The dietary habits of the population resulted in high intakes of saturated fat, very little polyunsaturated fat, little vegetables, and much salt. This was understood as the main reason for the high cholesterol and blood pressure levels. The core interventions was advice on the replacement of saturated fats (mainly butter) with unsaturated fats (mainly rapeseed oil), higher vegetable consumption, less salt and less tobacco consumption. The intake of saturated fats through food were reduced from 20% of energy intake to 12% in 2007. From 2007 to 2012 there was a rebound to 14% of energy intake.

The average serum cholesterol level was reduced by 20%.

|  | 1972 | 1979 | 1982 | 1987 | 1992 | 1997 |
|---|---|---|---|---|---|---|
| Smoking % of population (Men) | 52.6% | 46.6% | 41.7% | 40.5% | 36.8% | 33.3% |
| Serum cholesterol (mmol/l) (Men) | 6.77 | 6.52 | 6.26 | 6.23 | 5.91 | 5.70 |
| Systolic blood pressure (mm Hg) (Men) | 147.1 | 144.2 | 145.5 | 144.0 | 140.7 | 138.8 |
| Smoking % of population (Woman) | 11.4% | 12.7% | 16.3% | 17.3% | 21.3% | 17.9% |
| Serum cholesterol (mmol/l) (Woman) | 6.69 | 6.34 | 6.04 | 5.92 | 5.55 | 5.54 |
| Systolic blood pressure (mm Hg) (Woman) | 149.2 | 141.6 | 141.6 | 138.1 | 134.6 | 132.6 |

Because of its great success, since 1977 the work in North Karelia also served as a national demonstration. There was a lot of media coverage on a national level, as well as a national television course between 1978 und 1991.

== Results ==
The rate of deaths from cardiovascular disease in working age men (between 35 and 64 years of age) was reduced by more than 80% (from 690 per 100,000 annually to 100 per 100,000 annually). The life expectancy of the entire population increased by 7 years and surveys also showed an improvement in subjective health perceptions.

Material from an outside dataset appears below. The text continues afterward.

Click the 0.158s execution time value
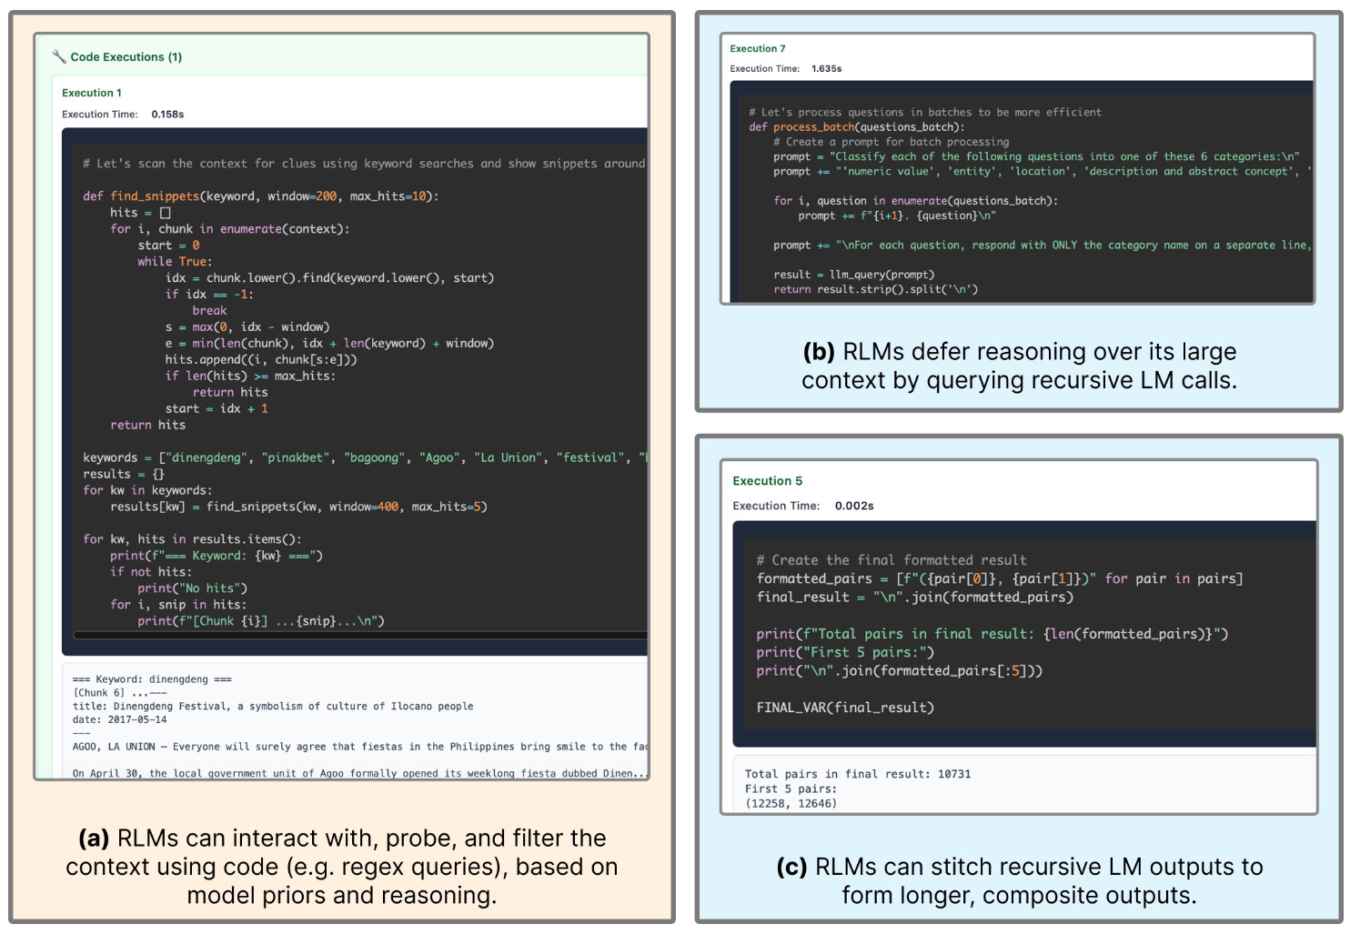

- About two-thirds of the Coronary artery disease mortality reduction that was observed between 1972 and 2012 was to be expected by changes in the three risk factors the project addressed. In men most of the mortality decline was due to reduction in serum cholesterol levels while in women reductions in serum cholesterol and systolic blood pressure levels contributed equally to the mortality decline.
- The remaining one-third of mortality reduction may be explained by other factors like diet and physical activity, improvement in secondary prevention and medical advances. For example new secondary prevention guidelines were introduced in the 1980s which included active drug treatment (aspirin, beta-blockers, angiotensin-converting enzyme inhibitors, and, later on statins).

|  | 1979 | 1982 | 1987 | 1992 | 1997 | 2002 | 2007 | 2012 |
|---|---|---|---|---|---|---|---|---|
| Observed mortality decline (Men) | 17% | 25% | 38% | 55% | 67% | 75% | 78% | 82% |
| Predicted mortality decline (Men) | 16,5% | 25,4% | 28,5% | 41,3% | 48,5% | 50,2% | 55,7% | 56,8% |
| Observed mortality decline (Woman) | 28% | 41% | 45% | 59% | 72% | 77% | 79% | 84% |
| Predicted mortality decline (Woman) | 23,7% | 28,1% | 35,5% | 44,7% | 49,8% | 51,5% | 53,5% | 55,7% |

There was a bit of a shortcoming since later on a few other risk factors, such as physical inactivity, obesity, and elevated
blood glucose (leading to diabetes) have been identified. Those were not addressed and observed by the project. Physical inactivity was seldom in the 1970s but became a major problem later on. The mean body mass index increased somewhat during the centuries but this is not expected to affect the results markedly, since the effect of obesity on coronary artery disease risk is largely mediated through its effect on blood pressure and blood pressure was observed by the project.